O assistido foi preso em flagrante com a fixação de fiança no valor de R$ 1.621,00 e, durante a audiência de custódia, teve a prisão convertida em preventiva.
A Defensoria Pública, então, impetrou Habeas Corpus em favor do assistido, demonstrando que ele não possuía condições financeiras de arcar com o valor estabelecido, destacando ainda a grave condição de saúde do assistido. Em razão da amputação bilateral das mãos, ele se encontra em estado de extrema debilidade física, o que torna incompatível sua permanência em uma unidade prisional comum.
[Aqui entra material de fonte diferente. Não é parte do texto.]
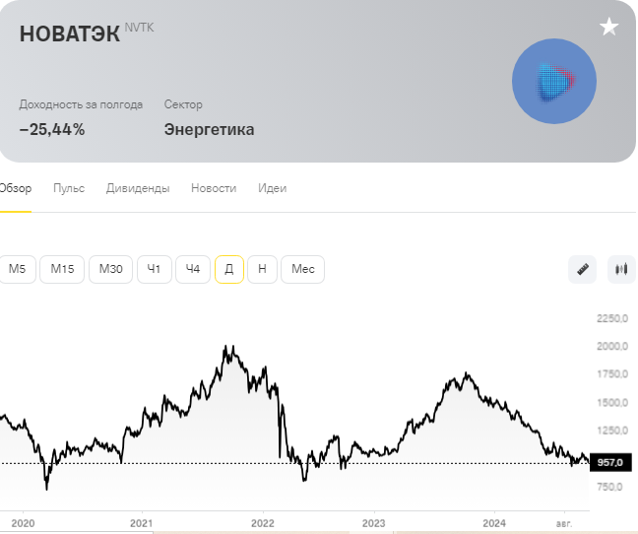Click the Энергетика sector link
This screenshot has height=534, width=638.
click(209, 129)
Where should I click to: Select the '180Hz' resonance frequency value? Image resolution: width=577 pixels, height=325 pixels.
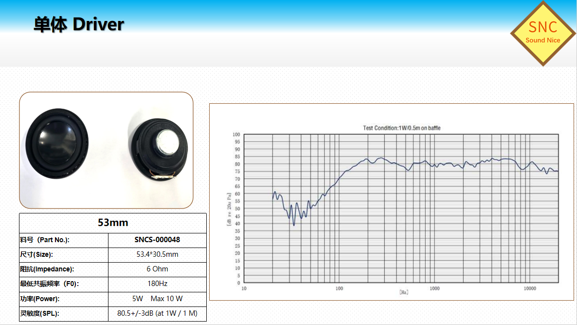point(157,284)
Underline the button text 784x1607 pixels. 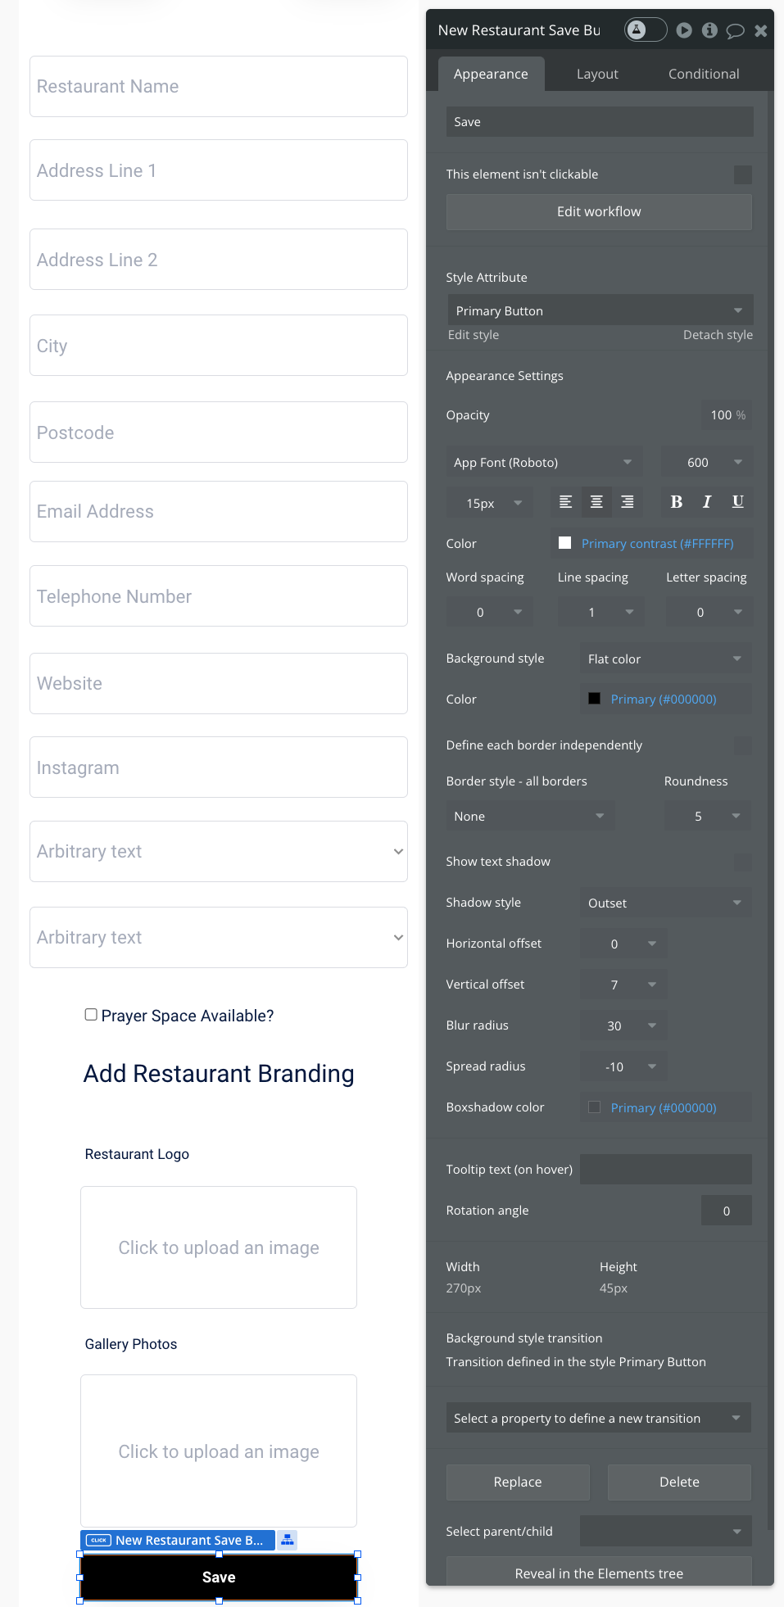(x=737, y=502)
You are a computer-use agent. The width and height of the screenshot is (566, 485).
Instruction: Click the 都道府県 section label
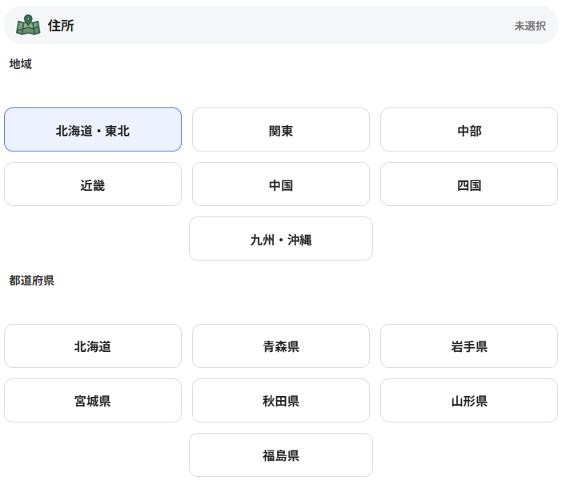tap(32, 280)
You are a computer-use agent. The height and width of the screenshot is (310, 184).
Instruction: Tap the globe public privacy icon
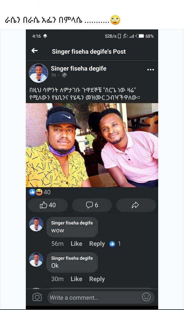[x=64, y=75]
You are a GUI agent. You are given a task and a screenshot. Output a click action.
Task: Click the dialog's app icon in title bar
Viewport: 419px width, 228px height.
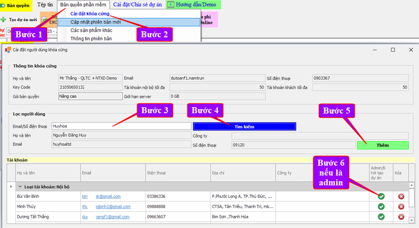8,49
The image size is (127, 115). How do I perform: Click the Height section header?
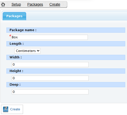66,71
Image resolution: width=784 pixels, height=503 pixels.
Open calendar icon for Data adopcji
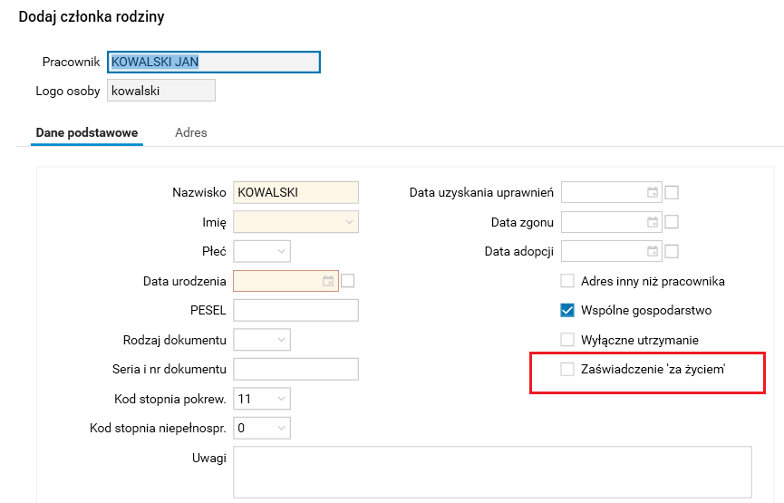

Diante desse cenário, a instituição sustentou a aplicação de medida humanitária, com a concessão da prisão domiciliar, conforme previsão legal para pessoas em situação de saúde fragilizada, como forma de resguardar a dignidade e a integridade física do assistido.
O Desembargador Antônio Lopes de Oliveira, relator plantonista do processo, acolheu parcialmente o pedido da Defensoria Pública. Em sua decisão, ele reconheceu a impossibilidade do assistido de pagar a fiança, dispensando-o do valor, bem assim determinou a conversão da prisão preventiva para prisão domiciliar, com monitoramento eletrônico. A medida busca garantir o cumprimento da decisão judicial em ambiente compatível com a condição de saúde do assistido, sem prejuízo à sua dignidade.
A defensora pública Daisy dos Santos Marques, responsável pela atuação no processo, ressaltou a importância da decisão:
“A relevância da atuação defensorial no caso é notória diante da condição física do assistido, que sofreu amputação bilateral dos membros superiores, de modo que depende integralmente de terceiros para se alimentar e para sua higiene pessoal, restando inviável sua permanência no sistema prisional sem que sua dignidade humana reste seriamente violada. Além disso, o fato pelo qual ele está sendo acusado tem pena que sequer comporta o regime fechado, em caso de eventual e futura condenação.”
Segundo a defensora, situações como essa reforçam o papel essencial da Defensoria Pública na promoção do acesso à justiça e na proteção dos direitos fundamentais, sobretudo das pessoas mais vulneráveis. A atuação institucional busca assegurar que a dignidade humana seja respeitada e que nenhum cidadão fique desamparado diante do sistema de justiça por falta de condições financeiras.